SOURCE PASSAGE =
--------------------------------
# torrents.freebsd.org



## mix_room (Nov 12, 2012)

It seems as though torrents.freebsd.org is no longer active. 

Does anyone know if this is a permanent change, or only temporary?


----------



## MumbleFysh (Nov 12, 2012)

Went to download FreeBSD memstick image today, it seems the tracker is down altogether.


----------



## wblock@ (Nov 13, 2012)

Please enter a PR for this.


----------



## mix_room (Nov 13, 2012)

wblock@ said:
			
		

> Please enter a PR for this.



Done


----------



## Uniballer (Nov 13, 2012)

I couldn't find it.  What was the PR number?


----------



## Pushrod (Nov 13, 2012)

wblock@ said:
			
		

> Please enter a PR for this.



Seriously? Isn't there monitoring (Nagios, etc) for something like that?


----------



## wblock@ (Nov 14, 2012)

There might be; I don't know.  Recently there was a mass move of servers to a different data center.  That stirred up many old issues which were fixed, and no doubt others that have not yet been noticed.


----------



## dave (Nov 17, 2012)

*Torrent Tracker Down?*

Unable to load this page for the last day or so...  Anyone know what's going on?
--------------------------------
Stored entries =
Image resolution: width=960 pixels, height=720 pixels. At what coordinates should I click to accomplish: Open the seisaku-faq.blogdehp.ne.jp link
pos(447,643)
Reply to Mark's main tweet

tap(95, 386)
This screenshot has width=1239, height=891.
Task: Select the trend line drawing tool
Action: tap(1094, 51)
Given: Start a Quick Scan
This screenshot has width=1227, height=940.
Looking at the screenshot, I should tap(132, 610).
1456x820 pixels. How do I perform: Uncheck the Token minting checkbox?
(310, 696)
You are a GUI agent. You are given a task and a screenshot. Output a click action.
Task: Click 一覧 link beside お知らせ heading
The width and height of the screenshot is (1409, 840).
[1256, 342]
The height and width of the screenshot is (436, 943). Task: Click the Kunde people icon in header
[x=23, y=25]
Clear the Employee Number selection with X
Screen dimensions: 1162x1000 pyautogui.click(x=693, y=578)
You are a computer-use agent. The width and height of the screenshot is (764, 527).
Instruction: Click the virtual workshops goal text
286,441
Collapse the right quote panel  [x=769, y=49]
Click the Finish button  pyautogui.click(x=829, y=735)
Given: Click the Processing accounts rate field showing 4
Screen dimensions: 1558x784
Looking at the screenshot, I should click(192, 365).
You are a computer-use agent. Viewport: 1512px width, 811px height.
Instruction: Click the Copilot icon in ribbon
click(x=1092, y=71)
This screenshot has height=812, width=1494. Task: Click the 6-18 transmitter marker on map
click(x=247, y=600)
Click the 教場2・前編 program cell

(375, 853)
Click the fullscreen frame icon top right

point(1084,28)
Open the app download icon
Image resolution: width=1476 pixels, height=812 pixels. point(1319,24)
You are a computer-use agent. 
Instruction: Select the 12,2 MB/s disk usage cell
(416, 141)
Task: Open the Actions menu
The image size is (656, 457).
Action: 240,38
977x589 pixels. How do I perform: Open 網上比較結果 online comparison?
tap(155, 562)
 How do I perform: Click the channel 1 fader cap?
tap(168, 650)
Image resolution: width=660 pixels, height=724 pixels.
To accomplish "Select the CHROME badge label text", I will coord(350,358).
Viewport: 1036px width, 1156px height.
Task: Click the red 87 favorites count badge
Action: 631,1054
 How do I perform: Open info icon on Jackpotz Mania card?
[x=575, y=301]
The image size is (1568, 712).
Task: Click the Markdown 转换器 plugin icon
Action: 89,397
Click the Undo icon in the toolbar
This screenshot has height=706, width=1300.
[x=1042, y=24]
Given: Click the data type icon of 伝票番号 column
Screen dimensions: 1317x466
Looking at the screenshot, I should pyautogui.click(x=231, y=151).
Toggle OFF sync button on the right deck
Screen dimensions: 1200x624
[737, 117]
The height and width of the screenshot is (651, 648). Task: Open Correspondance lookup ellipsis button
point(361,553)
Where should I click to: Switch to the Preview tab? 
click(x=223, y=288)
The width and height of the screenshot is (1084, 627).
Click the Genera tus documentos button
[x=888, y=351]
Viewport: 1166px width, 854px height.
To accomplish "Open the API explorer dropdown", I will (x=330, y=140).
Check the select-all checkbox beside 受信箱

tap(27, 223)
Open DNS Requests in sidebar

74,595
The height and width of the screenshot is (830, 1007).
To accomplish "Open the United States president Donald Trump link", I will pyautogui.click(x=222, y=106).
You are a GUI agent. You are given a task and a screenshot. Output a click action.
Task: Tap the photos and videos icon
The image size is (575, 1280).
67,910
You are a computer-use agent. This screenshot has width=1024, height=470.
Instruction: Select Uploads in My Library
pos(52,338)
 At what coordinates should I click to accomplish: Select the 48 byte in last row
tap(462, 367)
--------------------------------
GIVEN TASK 1 = Reproduce the part of the torrent tracker thread above starting at "Does anyone know" and ending at "is down altogether.".
GIVEN TASK 2 = Name every distinct user who posted in the torrent tracker thread above, in order of each one's first post.

REPLY 1 =
Does anyone know if this is a permanent change, or only temporary?


----------



## MumbleFysh (Nov 12, 2012)

Went to download FreeBSD memstick image today, it seems the tracker is down altogether.

REPLY 2 =
mix_room
MumbleFysh
wblock@
Uniballer
Pushrod
dave